What is required >>
Answer these from the Vipassana retreat text:
1. Where was the retreat held?
2. What does the word "Vipassana" mean?
3. According to "Buddhism 101," why do we suffer?

Document passage >>
____________________

In August 2018, I spent 10 days on a silent retreat in the Vipassana tradition in the foothills of the Hex River Mountains in Worcester, South Africa. A friend told me about the retreat, and since I was leaving my job to figure out my next steps in life I thought I would dive right in, never having meditated before. I suppose sometimes it’s best to not know what you’re getting yourself in for.
What is Vipassana and how does it work?
Vipassana is an ancient technique of meditation, rediscovered by Gotama Buddha more than 2500 years ago and preserved through a direct lineage of teachers. ‘Vipassana’ is a Sanskrit word meaning ‘insight’ – more specifically, seeing things as they really are.
Buddhism 101 states that life is suffering, and that we suffer because we crave positive experiences and loathe / avert negative experiences. These experiences are either past or future states in which we find ourselves lost in thought. Through regular usage, the neural pathways become ingrained in our mind in the same way that skiiers “carve paths” on a ski slope. Taking foward the analogy, as the skiing day progresses, the tracks on the slope become deeper and it’s difficult to get out of them without hitting a massive mogul. We either need a fresh layer of snow or a way to recognise the paths before skiing straight in, or else we become trapped in those ruts.

____________________

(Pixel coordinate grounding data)
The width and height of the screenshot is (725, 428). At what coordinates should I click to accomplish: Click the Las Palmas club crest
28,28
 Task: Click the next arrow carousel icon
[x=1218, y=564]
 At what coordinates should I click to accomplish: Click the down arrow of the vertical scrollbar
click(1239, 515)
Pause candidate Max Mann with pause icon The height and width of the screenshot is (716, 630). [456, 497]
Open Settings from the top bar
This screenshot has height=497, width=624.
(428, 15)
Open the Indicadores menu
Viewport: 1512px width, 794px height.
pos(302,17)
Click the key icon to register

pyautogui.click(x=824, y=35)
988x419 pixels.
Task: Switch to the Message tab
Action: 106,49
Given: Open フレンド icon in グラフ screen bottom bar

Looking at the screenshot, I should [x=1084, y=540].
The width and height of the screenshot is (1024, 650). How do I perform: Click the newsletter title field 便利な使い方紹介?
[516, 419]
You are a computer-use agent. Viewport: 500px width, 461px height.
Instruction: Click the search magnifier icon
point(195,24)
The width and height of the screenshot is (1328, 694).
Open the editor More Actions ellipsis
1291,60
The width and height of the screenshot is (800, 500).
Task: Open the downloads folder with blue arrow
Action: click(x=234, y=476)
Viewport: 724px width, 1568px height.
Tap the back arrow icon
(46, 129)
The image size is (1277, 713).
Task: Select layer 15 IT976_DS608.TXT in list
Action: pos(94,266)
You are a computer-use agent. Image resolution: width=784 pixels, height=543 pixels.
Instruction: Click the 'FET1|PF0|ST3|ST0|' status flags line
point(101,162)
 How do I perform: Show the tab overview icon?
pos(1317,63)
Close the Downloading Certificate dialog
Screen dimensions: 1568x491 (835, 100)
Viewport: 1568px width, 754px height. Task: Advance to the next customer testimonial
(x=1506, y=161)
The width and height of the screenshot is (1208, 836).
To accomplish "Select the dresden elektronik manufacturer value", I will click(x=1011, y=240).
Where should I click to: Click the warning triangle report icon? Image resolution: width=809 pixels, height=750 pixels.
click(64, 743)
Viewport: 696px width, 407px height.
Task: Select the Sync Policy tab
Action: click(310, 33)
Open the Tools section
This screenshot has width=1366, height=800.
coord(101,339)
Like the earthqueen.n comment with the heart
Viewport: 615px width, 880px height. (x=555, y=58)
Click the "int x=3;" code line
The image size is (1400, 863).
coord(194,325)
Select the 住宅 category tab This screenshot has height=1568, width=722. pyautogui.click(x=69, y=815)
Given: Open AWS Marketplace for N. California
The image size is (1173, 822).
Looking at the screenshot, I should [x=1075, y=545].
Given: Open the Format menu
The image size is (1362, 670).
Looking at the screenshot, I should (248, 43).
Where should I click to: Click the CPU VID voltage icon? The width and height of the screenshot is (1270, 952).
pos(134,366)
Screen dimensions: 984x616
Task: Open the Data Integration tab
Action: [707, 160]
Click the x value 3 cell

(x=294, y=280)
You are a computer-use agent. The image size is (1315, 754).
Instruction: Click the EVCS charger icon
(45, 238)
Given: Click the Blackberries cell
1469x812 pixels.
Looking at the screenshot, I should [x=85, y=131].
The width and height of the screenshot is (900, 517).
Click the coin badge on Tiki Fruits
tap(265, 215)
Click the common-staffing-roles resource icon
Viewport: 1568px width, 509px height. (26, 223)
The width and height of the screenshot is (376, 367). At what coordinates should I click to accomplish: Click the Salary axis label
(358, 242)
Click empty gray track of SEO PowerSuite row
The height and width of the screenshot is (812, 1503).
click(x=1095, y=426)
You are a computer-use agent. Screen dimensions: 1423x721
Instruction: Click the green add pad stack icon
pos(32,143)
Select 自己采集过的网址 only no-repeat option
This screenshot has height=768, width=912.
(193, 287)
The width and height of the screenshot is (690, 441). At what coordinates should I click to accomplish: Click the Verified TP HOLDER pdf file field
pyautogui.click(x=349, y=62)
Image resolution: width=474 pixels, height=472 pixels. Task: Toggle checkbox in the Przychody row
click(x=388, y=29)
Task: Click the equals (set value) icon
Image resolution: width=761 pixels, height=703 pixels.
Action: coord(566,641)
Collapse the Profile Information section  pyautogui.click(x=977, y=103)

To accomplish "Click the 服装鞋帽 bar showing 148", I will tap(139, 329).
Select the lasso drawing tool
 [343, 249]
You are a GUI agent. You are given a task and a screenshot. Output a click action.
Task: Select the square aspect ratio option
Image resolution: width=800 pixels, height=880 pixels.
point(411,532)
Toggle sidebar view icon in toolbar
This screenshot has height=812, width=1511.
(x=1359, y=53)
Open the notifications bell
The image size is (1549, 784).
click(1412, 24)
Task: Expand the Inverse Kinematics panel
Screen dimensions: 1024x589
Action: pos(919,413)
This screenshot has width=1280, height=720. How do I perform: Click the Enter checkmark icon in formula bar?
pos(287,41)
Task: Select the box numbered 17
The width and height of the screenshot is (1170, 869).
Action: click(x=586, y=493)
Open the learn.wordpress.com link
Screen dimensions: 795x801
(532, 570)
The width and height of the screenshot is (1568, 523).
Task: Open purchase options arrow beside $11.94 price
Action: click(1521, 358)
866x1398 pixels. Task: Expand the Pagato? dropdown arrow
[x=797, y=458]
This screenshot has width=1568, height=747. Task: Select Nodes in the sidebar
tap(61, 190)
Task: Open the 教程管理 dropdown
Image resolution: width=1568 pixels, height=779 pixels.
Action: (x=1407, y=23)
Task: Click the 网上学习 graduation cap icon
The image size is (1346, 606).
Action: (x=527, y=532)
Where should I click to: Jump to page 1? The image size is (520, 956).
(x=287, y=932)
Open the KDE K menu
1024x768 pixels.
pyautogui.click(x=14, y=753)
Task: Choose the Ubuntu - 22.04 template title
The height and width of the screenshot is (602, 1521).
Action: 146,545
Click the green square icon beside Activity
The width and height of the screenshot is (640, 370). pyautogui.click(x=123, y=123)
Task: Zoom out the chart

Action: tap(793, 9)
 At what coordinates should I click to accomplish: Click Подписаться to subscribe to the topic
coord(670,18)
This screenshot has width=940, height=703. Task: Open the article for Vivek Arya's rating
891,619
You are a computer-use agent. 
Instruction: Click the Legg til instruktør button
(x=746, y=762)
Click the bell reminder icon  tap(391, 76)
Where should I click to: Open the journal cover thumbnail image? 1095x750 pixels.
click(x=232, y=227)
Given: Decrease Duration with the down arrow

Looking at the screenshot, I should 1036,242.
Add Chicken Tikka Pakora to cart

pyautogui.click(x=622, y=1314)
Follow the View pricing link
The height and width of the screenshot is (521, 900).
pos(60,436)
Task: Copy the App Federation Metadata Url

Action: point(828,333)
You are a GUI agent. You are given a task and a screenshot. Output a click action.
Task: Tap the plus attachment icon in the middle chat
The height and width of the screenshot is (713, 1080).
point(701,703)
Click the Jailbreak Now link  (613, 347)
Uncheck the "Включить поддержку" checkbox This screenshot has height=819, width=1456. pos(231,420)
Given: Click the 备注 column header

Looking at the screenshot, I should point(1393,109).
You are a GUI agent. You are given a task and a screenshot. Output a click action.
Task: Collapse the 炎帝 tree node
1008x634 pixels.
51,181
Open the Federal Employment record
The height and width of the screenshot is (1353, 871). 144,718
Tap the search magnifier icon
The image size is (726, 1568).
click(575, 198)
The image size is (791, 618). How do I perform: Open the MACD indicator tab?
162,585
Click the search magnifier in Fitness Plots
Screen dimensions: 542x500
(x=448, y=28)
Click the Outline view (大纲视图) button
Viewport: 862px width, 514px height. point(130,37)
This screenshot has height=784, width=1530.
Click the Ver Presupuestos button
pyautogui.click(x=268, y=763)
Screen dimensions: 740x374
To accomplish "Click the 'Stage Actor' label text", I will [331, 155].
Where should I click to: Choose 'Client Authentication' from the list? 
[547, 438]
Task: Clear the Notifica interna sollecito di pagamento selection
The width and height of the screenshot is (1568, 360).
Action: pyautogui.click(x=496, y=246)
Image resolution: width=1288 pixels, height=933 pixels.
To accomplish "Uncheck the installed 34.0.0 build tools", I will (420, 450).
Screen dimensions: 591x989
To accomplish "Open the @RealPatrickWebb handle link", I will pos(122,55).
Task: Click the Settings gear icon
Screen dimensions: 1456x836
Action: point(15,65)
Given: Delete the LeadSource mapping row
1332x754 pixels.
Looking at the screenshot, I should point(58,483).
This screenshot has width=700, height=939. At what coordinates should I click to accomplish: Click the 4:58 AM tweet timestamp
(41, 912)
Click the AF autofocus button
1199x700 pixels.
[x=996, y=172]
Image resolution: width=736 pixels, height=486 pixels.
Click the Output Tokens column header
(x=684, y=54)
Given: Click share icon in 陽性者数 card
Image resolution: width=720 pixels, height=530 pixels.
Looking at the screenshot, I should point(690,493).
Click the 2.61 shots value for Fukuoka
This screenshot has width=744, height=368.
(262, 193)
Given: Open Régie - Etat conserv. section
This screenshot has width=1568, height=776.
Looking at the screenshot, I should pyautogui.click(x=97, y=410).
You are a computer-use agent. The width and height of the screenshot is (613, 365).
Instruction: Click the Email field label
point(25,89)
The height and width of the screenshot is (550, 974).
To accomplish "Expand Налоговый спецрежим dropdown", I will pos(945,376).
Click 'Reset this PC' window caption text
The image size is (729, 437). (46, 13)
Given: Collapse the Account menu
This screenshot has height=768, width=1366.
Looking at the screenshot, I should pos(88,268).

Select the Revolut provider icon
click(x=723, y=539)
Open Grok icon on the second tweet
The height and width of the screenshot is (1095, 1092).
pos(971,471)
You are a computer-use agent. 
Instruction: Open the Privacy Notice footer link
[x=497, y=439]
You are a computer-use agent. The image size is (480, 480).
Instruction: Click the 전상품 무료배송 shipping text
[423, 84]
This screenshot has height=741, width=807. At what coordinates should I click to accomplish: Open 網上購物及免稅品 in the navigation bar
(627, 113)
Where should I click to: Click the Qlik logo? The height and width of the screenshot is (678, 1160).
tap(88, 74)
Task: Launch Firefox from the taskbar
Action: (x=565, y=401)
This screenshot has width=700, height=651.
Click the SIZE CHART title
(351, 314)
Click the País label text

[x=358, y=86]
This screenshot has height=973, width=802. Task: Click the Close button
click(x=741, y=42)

____________________

Final answer >>
1. In the foothills of the Hex River Mountains in Worcester, South Africa.
2. "Insight," or more specifically, seeing things as they really are.
3. Because we crave positive experiences and loathe or avert negative experiences.